More like NT' or NetWare, actually.  AIX has a lot of seperate,
incompatibly formatted files.  Both AIX and NeXTStep's niload/nidump
also maintain two copies of the data, which must be soft-synchronized
(ie: read as "dumb").


> > > and if in two places, how authentication information and/or credentials
> > > will be passed in this system between them?
> > 
> > Read the RFC's.  LDAP is an IETF standards track protocol. The question
> > is answered there, in great, gory detail.
> 
>   *between* them -- in the case when remote administration is done not
> through LDAP, and authentication comes through something else.
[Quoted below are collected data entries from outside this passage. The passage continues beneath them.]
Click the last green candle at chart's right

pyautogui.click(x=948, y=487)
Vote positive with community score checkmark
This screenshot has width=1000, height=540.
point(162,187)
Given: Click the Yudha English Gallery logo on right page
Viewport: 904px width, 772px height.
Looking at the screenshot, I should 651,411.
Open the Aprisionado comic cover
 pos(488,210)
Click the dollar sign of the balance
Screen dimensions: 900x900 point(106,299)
If only
> local sockets are used, there will be no need for further authentication,
> however it creates two possible places where authentication will be
> possible to perform -- before or in LDAP, and depending on the protocol
> used it will be in one of those places.

Yes.  As stated, the RFC's describe an "AUTH" mechanism.  If you
need more than that, then use NDS or X.500, with an LDAP server
operating against the MIB.

The good thing about LDAP is that it is implementation neutral, like
this, unlike some private protocol that you won't see running on
a Sun system.  There are already LDIF's (IETF drafts on the standards
track, themselves) for POSIX MIB's... but without transationing in
the protocol, they must be revamped in terms of container objects.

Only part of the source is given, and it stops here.